Toms declined to comment on what was discussed in Wednesday night’s closed session because it involved personnel.

Councilman Clifford Holmes said he has "great" confidence in the police department, but says they need to improve minority hiring and minority representation.

But, he was adamant about Wednesday's discussion.

“Firing that man was never an issue,” Holmes told 13WMAZ at Deloris Toliver park on Thursday.

Councilman Keith Lauritsen expressed similar concerns about vacancies at the department and minority hiring, but says the city should be patient.

“I believe we should support the chief as he tries to make changes,” Lauritsen said on Thursday afternoon.

About Wednesday’s closed session, Lauritsen said, “The word ‘firing’ or ‘fire’ never came out of my mouth."

Vacancies are also on the mind of Councilwoman Carolyn Robbins.

“We are short about 16 or 17 officers and I’m not sure what’s going on, but we hire them, then they leave,” Robbins told 13 WMAZ.

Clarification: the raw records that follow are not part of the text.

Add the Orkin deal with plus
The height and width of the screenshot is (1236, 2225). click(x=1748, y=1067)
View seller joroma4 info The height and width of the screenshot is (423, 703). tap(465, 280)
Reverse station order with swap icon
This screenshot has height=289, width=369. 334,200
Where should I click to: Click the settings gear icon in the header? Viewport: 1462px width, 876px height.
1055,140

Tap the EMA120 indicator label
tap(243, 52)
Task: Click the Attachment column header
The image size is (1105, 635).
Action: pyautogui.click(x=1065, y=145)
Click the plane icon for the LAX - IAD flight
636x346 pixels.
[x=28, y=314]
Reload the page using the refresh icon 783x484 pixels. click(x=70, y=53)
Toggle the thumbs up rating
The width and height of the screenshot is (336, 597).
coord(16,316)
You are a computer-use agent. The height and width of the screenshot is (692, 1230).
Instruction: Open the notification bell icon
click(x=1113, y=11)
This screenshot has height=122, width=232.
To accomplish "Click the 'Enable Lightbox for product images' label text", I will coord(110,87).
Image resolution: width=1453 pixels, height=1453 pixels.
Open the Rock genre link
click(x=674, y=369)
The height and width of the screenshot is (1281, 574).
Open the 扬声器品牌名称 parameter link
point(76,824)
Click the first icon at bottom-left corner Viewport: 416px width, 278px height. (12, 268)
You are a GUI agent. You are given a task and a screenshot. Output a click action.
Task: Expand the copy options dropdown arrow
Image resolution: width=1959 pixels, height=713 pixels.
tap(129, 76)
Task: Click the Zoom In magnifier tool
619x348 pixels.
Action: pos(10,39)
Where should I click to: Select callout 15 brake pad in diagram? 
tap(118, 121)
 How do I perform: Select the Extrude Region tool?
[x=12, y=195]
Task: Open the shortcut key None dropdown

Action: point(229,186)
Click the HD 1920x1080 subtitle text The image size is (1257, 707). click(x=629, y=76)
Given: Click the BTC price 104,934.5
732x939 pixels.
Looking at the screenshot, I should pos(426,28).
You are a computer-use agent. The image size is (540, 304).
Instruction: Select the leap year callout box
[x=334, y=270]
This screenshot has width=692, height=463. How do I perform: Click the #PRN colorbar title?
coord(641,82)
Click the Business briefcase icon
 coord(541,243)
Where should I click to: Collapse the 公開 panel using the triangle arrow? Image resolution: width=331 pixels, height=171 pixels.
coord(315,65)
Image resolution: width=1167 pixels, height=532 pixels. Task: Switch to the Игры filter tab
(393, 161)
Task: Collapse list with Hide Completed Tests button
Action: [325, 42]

However, like Toms, she declined to comment about Wednesday’s session.

In the past, 13 WMAZ has reported that lower salaries compared to other agencies could be a potential recruiting and retention issue for the WRPD, along with overtime hours.

Councilman Daron Lee said he had complaints as well, not just with the department, but with other city departments.

“I’ve always had concerns regarding the integrity and the accountability when it comes to city operations internally at City Hall,” Lee said. But he declined to go into detail.

He also said the chief's job was not in jeopardy Wednesday: “No, the council and I never said we were going to fire him."

Councilman Tim Thomas agreed. He told 13 WMAZ the meeting Wednesday was not about firing Evans and that the council had no intention to fire anybody.

“No, I can tell you the council members in that room that are accused of saying, ‘Let’s fire the Chief,’ not one of them said that. That includes me, honestly, I didn’t say it either,” Thomas said,

But Thomas said it was his understanding that Mayor Toms told the chief that some members of council wanted to fire him.

And even though Thomas said they had no intention of firing anybody, he's also worried about "retention and morale" at the Department.

Thomas also told 13 WMAZ he heard Evans was searching for jobs in other Southern cities outside Central Georgia. Thomas said he wanted to start discussing a succession plan in case Chief Evans were to leave for another post.

Councilman Mike Davis did not return 13 WMAZ’s call.

Police Chief Brett Evans responded to Mayor Toms and the council late Friday morning.

“I appreciate the mayor and council’s confidence both in me as a leader and the Department as a whole in serving our community to the best of our abilities,” Evans said.

And when it came to the concerns, Evans continued, “We constantly strive to do better in both our ability to hire and retain."

Evans said he had no further comments since he was not in the closed session discussion on Wednesday night.

Evans has been with the department for 31 years, the last 15 as chief.